L'actuel président Christian Poncelet (80 ans) ne devrait pas briguer un nouveau mandat, même s'il laisse planer le doute.
Outre MM. Raffarin et Larcher, le nom du sénateur-maire de Marseille Jean-Claude Gaudin a été évoqué. Mais il est handicapé par une majorité municipale très étroite. "Il n'est plus là qu'un jour par semaine, trop pris par sa ville" explique-t-on à l'UMP. L'ancien ministre Alain Lambert, dont le nom était aussi avancé, "a brûlé ses cartouches en votant contre la réforme des institutions en première lecture", ajoute-t-on de même source.
Jean-Pierre Raffarin et Gérard Larcher, l'un sénateur de la Vienne, l'autre des Yvelines se connaissent bien, M. Larcher ayant été ministre du Travail du gouvernement Raffarin III (mars 2004-mai 2005).

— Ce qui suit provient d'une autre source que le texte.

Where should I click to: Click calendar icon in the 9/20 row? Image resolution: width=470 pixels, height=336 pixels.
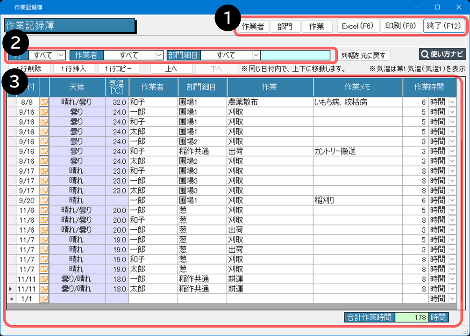[x=44, y=200]
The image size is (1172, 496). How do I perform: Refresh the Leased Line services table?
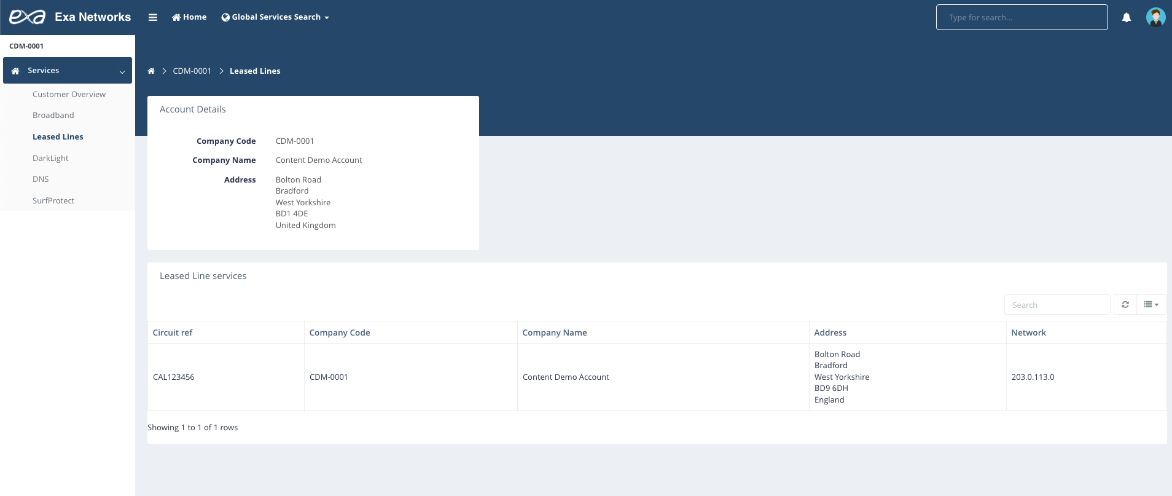point(1125,305)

Pressenti par François Fillon pour le ministère de l'Agriculture, le sénateur-maire de Rambouillet a refusé, préférant se consacrer à l'élection à la présidence du Sénat.
Depuis qu'il a retrouvé son fauteuil, en octobre 2007, Gérard Larcher, 59 ans en septembre, est sur tous les fronts. Il a présidé la commission spéciale chargée de la LME, copréside une mission sur la flexi-sécurité pour le conseil des ministres du travail européens, présidé une mission sur l'avenir de l'hôpital, participé au groupe de travail UMP sur les institutions. Fin connaisseur du Sénat et populaire, il en fut le plus jeune élu à 37 ans en 1986.
Jean-Pierre Raffarin, 60 ans en août, est aussi un enfant du sérail même s'il n'a occupé que par intermittence son siège de sénateur où il a été élu pour la première fois en 1995, en raison de ses fonctions gouvernementales.
Fort de son expérience de Premier ministre, il a plaidé fin juin lors de la réorganisation des instances de l'UMP pour la "diversité" au sein du parti, mettant en avant le risque d'un monopole des anciens RPR, aux principaux postes de la République, visant sans le nommer son adversaire. M. Raffarin est issu du courant giscardien (Parti républicain) tandis que M. Larcher vient du RPR.
"Je me sens d'abord membre de l'UMP et pas d'un sous-groupe, c'est une approche qui n'est pas la mienne", a rétorqué Gérard Larcher, interrogé par l'AFP. Pour lui, l'essentiel sera "de régler la querelle de légitimité du Sénat et assumer sa visibilité".
L'opposition présentera sans illusion un candidat. "C'est un débat qui ne nous concerne pas", a expliqué à l'AFP le chef de file des sénateurs PS, Jean-Pierre Bel. "La course à la présidence entre Larcher et Raffarin, c'est parti", ajoute-t-il.
Selon M. Bel, "c'est un problème interne à la majorité, mais celui qui gagnera sera plutôt celui qui parviendra à convaincre les sénateurs de l'UMP. La position du président de la République n'est pas forcément déterminante".